**Written instruction:**
Return the entries below word for word, leaving out the pictures.

──────── Data provided

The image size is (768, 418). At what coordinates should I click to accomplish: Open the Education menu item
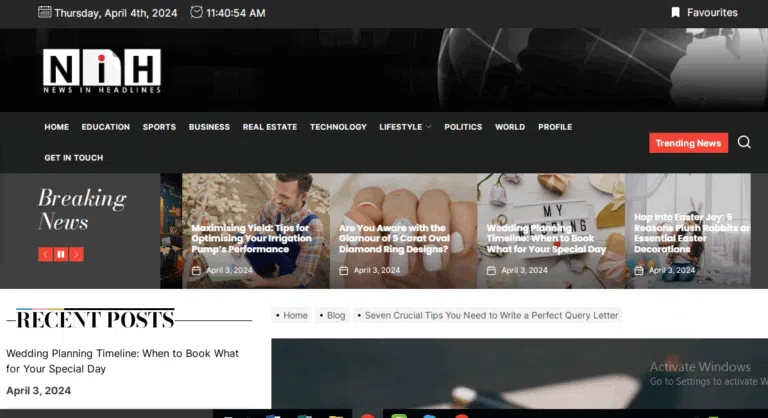click(106, 127)
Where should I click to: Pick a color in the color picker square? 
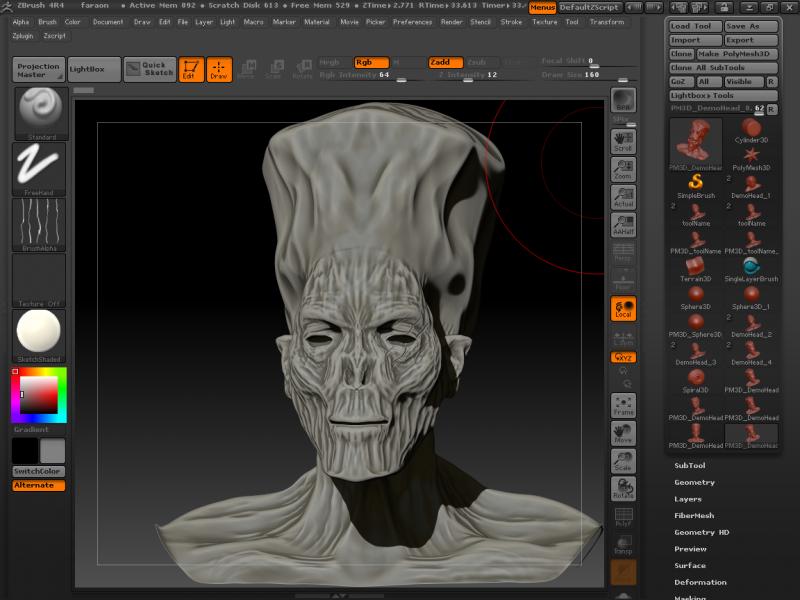coord(40,393)
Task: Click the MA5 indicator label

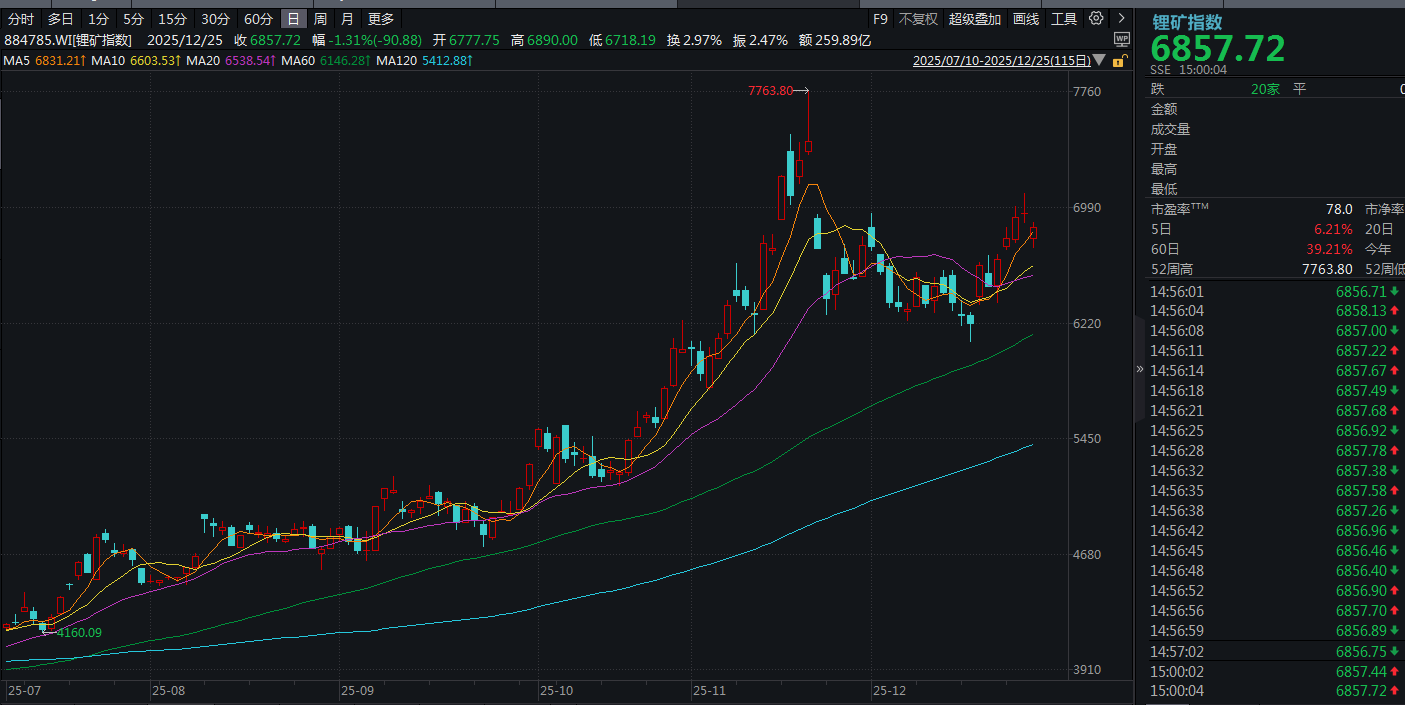Action: click(x=17, y=61)
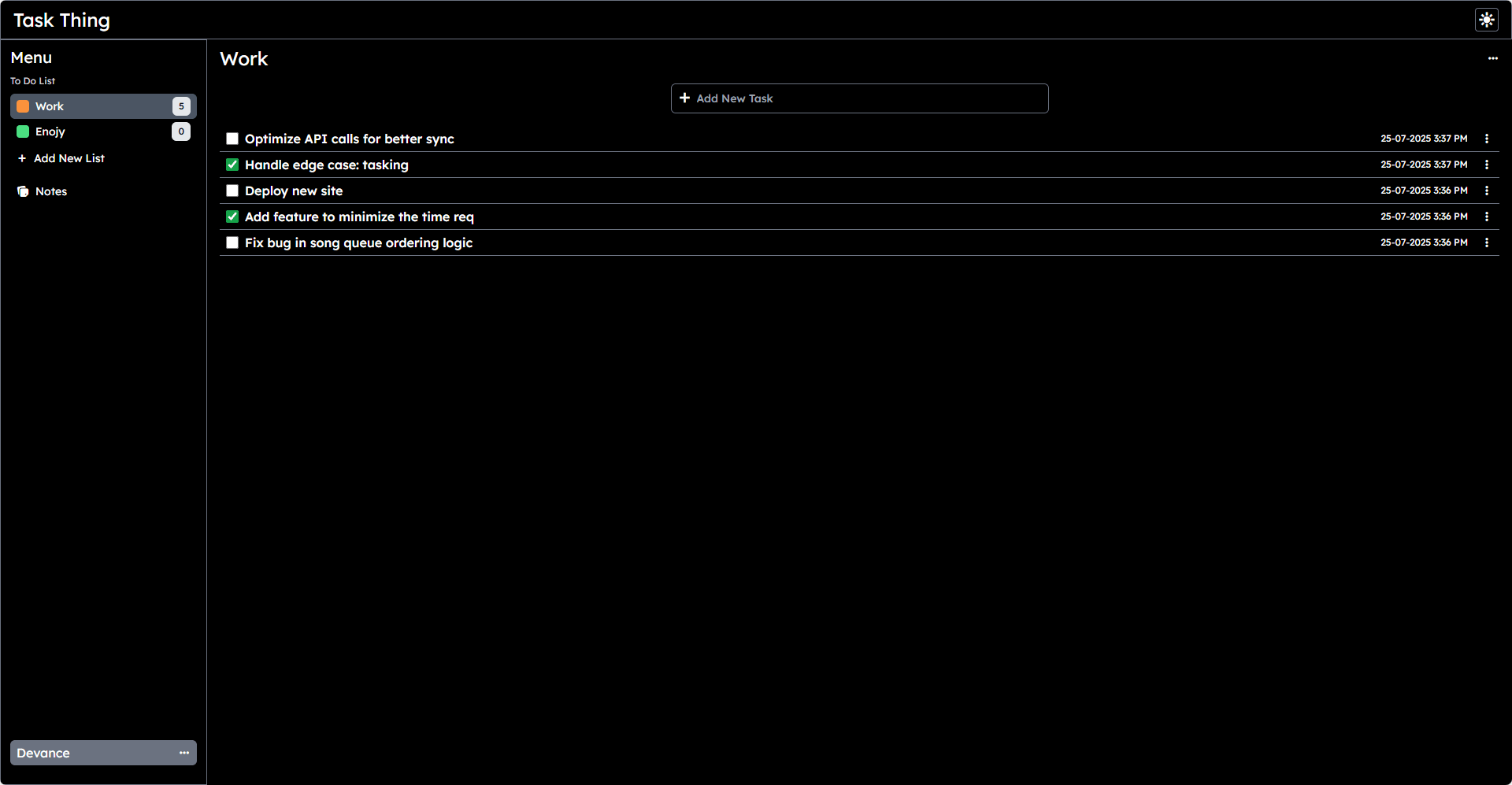Open kebab menu for Add feature task

click(1486, 217)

────────────────

**Solution to this exercise:**
The image size is (768, 418). At what coordinates should I click to accomplish: Open the Education menu item
click(106, 127)
Where should I click to: Pick a color in the color picker square? 
coord(40,393)
Task: Click the MA5 indicator label

Action: click(x=17, y=61)
Open kebab menu for Add feature task

click(1486, 217)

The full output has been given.